━━━ Given information ━━━

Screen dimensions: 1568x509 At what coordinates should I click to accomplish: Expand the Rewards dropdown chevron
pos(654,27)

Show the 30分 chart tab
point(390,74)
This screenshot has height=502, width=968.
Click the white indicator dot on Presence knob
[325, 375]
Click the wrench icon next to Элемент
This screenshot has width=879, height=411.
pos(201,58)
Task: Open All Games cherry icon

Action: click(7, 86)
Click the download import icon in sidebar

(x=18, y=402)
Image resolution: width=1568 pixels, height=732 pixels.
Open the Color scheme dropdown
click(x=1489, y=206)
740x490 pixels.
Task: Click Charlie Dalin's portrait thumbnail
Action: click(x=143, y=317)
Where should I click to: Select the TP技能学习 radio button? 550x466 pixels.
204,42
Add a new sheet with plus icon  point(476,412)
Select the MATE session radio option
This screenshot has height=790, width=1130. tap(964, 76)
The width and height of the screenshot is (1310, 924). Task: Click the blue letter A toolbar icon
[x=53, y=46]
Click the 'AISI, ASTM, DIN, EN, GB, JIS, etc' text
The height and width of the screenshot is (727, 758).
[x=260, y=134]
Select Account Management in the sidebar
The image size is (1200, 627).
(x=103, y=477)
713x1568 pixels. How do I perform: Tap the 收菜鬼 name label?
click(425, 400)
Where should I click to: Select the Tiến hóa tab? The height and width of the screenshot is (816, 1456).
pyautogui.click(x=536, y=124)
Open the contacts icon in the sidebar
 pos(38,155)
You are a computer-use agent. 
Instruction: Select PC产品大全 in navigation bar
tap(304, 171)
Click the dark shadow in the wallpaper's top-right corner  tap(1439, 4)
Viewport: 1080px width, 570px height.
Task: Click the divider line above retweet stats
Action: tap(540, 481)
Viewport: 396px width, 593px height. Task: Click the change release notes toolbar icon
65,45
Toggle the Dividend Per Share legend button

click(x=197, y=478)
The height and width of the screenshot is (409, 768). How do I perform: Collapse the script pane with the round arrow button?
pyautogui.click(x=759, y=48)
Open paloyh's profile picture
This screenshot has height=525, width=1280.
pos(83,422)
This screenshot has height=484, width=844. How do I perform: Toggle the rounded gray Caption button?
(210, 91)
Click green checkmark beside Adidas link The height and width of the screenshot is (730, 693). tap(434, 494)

━━━

## Your assignment
Output the first line of the entries above and every line after it, exactly as written, ending with the line that contains "Click the 'AISI, ASTM, DIN, EN, GB, JIS, etc'".

## Task result
Screen dimensions: 1568x509 At what coordinates should I click to accomplish: Expand the Rewards dropdown chevron
pos(654,27)

Show the 30分 chart tab
point(390,74)
This screenshot has height=502, width=968.
Click the white indicator dot on Presence knob
[325, 375]
Click the wrench icon next to Элемент
This screenshot has width=879, height=411.
pos(201,58)
Task: Open All Games cherry icon

Action: click(7, 86)
Click the download import icon in sidebar

(x=18, y=402)
Image resolution: width=1568 pixels, height=732 pixels.
Open the Color scheme dropdown
click(x=1489, y=206)
740x490 pixels.
Task: Click Charlie Dalin's portrait thumbnail
Action: click(x=143, y=317)
Where should I click to: Select the TP技能学习 radio button? 550x466 pixels.
204,42
Add a new sheet with plus icon  point(476,412)
Select the MATE session radio option
This screenshot has height=790, width=1130. tap(964, 76)
The width and height of the screenshot is (1310, 924). Task: Click the blue letter A toolbar icon
[x=53, y=46]
Click the 'AISI, ASTM, DIN, EN, GB, JIS, etc' text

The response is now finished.